Die Unterzeichnenden aus Informatikindustrie, aus beiden technischen Hochschulen ETH Zürich und EPF Lausanne und aus den kantonalen Universitäten beobachten mit Interesse die Vorstösse für und die Diskussionen über die verschiedenen Schulreformen (Lehrplan 21, Plan d’études romand, Harmos, Gymnasium). Sie stellen dabei fest, dass der Informatik der ihr gebührende Platz als Leitwissenschaft nicht zugewiesen wird.

Die Industriegesellschaft des 21. Jahrhunderts ist sich immer noch einig, dass Grundlagenfächer wie Mathematik, Physik und Chemie zur obligatorischen Schulbildung gehören: Keine Hochtechnologie ohne Mathematik, keine Ingenieurwissenschaft ohne Physik, keine Naturwissenschaft/Medizin ohne Chemie. Informatik wird aber von vielen nur mit Informations- und Kommunikationstechnologien (ICT), d.h. mit den täglichen Informatikanwendungen wie Internet, Schreiben, Tabellenkalkulation, Präsentationsgrafik, digitaler Telefonie und Fotografie gleichgesetzt.
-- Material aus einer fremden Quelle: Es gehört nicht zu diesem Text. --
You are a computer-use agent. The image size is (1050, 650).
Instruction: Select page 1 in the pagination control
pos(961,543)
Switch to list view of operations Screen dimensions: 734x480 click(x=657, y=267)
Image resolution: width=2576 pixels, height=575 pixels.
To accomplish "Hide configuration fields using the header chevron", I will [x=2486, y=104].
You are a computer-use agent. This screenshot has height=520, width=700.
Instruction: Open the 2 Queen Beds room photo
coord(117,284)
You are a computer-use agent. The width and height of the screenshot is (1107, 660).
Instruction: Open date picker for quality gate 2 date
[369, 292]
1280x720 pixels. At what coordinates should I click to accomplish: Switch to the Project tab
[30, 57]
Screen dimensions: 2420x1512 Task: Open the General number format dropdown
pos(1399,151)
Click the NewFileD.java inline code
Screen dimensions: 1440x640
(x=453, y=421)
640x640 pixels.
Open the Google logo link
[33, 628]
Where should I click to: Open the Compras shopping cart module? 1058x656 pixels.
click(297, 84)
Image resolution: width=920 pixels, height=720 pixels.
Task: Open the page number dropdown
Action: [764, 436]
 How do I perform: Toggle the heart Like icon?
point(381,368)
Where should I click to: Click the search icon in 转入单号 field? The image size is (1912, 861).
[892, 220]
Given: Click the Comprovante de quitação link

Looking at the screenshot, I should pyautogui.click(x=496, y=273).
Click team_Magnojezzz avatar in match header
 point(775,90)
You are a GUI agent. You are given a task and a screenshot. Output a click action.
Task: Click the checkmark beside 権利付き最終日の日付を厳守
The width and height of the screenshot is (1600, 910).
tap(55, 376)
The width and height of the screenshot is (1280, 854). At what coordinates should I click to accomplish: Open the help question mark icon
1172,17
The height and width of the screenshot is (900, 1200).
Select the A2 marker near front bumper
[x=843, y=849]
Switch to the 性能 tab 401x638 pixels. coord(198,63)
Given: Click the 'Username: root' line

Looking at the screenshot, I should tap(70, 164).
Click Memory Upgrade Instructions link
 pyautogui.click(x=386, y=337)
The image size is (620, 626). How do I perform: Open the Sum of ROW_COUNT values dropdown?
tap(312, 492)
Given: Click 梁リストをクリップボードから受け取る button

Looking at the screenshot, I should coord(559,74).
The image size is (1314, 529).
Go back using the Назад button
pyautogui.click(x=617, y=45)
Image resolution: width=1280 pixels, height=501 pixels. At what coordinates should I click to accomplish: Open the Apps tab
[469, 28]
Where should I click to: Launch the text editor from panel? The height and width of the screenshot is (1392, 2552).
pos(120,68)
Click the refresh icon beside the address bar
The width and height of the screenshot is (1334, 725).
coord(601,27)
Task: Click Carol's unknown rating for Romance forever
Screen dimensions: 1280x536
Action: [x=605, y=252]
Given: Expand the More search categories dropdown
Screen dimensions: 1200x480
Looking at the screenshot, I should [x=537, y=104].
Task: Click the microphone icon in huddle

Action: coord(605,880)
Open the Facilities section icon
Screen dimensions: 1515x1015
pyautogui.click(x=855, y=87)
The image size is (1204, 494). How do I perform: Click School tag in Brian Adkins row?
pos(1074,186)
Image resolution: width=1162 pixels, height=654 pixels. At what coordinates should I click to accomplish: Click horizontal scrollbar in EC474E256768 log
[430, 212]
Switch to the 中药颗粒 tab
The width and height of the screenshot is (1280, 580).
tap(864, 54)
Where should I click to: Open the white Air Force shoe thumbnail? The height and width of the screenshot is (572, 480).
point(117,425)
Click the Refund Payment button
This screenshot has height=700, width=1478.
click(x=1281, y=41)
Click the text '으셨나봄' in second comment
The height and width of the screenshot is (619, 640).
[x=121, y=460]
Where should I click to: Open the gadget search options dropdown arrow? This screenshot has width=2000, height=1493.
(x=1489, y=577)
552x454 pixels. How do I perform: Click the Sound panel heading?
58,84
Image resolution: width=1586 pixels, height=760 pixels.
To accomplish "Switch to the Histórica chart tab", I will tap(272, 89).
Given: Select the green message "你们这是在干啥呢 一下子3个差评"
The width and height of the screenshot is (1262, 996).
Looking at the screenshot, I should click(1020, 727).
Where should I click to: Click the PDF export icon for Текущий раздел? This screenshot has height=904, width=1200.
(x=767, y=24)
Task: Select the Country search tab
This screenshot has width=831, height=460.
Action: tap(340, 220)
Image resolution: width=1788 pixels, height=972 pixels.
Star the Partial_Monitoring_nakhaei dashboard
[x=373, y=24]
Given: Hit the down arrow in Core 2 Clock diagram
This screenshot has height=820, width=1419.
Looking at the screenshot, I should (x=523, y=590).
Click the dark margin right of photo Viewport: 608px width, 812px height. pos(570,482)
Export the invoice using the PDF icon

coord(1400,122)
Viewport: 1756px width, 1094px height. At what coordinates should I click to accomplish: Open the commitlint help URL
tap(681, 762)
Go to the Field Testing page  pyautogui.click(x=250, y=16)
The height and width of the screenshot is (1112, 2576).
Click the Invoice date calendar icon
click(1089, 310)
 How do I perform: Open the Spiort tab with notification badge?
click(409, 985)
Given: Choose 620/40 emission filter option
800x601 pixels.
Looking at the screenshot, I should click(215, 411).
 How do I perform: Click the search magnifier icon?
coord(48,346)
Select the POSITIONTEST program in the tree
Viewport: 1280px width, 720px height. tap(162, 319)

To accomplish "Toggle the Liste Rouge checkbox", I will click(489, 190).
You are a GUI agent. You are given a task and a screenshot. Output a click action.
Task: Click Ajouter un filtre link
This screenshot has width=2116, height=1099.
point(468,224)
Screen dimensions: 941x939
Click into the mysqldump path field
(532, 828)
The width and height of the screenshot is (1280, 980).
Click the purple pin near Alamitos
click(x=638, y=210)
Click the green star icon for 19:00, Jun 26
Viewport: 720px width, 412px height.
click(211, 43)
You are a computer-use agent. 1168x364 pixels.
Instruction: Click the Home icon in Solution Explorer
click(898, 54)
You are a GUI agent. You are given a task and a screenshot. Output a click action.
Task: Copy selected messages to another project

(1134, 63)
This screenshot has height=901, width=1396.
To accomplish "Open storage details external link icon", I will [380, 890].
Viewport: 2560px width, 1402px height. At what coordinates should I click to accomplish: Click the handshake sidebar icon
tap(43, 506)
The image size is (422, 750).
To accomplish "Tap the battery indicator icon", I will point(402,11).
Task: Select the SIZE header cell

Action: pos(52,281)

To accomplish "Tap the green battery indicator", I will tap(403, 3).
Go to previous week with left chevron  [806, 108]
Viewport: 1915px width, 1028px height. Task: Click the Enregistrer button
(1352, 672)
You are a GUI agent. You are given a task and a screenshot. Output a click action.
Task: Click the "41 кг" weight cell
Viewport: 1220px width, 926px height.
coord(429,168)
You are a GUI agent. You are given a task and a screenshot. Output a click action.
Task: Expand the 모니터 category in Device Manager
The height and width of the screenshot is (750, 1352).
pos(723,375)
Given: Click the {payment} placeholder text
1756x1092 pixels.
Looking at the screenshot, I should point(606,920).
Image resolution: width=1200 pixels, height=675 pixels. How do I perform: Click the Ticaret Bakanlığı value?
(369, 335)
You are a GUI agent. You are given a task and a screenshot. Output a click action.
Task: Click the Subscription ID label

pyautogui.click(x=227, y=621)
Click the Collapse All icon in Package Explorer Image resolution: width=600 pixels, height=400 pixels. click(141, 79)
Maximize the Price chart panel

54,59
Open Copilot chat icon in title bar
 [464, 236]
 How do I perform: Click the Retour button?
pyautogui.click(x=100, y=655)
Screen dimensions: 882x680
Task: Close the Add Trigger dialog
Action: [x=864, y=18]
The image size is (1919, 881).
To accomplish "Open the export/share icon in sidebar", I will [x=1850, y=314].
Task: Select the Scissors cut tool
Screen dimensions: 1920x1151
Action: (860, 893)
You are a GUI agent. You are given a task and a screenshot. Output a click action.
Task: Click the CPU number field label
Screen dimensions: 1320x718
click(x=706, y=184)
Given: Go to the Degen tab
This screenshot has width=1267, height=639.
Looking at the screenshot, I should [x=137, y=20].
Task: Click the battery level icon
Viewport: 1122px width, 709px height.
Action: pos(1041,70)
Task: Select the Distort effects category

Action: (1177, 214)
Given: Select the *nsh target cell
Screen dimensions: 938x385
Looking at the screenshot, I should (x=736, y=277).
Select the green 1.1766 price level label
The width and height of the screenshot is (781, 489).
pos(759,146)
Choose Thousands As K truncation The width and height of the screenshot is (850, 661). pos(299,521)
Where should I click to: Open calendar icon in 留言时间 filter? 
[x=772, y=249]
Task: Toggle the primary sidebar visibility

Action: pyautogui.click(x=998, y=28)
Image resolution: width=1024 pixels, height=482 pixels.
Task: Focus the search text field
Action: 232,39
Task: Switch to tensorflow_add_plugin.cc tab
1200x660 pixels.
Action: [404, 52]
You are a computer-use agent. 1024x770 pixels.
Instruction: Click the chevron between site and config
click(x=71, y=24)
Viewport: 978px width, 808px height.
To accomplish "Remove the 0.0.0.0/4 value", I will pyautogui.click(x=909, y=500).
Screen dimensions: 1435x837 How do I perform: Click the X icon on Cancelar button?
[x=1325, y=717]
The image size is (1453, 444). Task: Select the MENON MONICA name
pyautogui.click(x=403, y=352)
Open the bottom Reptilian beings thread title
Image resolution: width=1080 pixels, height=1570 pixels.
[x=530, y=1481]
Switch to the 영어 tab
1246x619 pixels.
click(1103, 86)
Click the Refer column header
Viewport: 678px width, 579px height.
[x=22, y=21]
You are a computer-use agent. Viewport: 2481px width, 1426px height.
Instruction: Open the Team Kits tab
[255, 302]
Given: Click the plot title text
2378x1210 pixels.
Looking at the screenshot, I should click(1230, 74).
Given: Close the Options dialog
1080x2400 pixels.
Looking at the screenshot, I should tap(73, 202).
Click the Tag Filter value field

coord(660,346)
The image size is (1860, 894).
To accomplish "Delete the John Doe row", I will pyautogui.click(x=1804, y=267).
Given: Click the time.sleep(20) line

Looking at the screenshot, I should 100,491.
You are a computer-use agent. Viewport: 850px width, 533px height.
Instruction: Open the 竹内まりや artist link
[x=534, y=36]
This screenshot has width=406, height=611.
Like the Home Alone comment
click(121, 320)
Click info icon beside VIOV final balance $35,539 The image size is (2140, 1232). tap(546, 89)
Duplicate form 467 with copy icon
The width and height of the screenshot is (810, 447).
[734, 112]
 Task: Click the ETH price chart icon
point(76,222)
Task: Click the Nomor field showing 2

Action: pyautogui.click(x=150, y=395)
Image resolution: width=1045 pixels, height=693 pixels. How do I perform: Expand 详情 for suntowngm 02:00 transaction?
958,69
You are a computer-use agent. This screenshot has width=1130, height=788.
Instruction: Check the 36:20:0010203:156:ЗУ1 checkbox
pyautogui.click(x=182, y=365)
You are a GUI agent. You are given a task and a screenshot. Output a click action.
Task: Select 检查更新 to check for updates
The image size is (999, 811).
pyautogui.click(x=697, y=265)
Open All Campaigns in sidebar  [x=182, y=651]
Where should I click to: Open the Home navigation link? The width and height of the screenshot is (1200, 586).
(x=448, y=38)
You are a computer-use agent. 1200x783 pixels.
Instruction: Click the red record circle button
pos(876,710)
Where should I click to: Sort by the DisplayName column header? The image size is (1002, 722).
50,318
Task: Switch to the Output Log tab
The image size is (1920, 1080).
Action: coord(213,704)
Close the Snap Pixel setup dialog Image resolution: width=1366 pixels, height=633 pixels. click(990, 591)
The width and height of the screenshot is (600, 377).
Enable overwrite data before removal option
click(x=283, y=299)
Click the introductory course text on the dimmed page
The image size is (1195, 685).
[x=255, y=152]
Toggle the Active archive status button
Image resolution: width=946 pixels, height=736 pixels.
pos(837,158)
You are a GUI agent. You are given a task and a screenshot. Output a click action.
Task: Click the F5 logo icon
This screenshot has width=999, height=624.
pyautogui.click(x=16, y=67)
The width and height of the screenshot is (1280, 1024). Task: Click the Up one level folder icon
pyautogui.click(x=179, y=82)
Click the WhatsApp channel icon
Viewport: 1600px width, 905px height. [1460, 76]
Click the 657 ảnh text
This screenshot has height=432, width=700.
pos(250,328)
In unserer modernen Welt geht aber gar nichts mehr ohne Informatik - trotzdem wird in Schweizer Schulen Informatik nicht als Grundlagenfach anerkannt.

Die Notwendigkeit, Konzepte und Methoden der Informatik in der Schule zu vermitteln, wird immer mehr erkannt. So fordern dies GI und BITCOM in Deutschland und ICTswitzerland hat dazu ein Positionspapier publiziert. In USA wurde am 30. Juli 2010 im Kongress die Computer Science Education Act verabschiedet. Nicht nur das kurzlebige Wissen über den Umgang mit Computern, sondern auch die langlebigen Kenntnisse der Informatikgrundlagen und das von Jeannette Wing, Carnegie-Mellon-Universität, geforderte "Computational Thinking" werden als wichtiger Teil der allgemeinen Bildung betrachtet. Nach Osteuropa und Russland sehen auch USA, China, Südkorea und weitere Länder ein, dass die Kernkompetenzen ohne schulische Informatikausbildung nicht erreichbar sind.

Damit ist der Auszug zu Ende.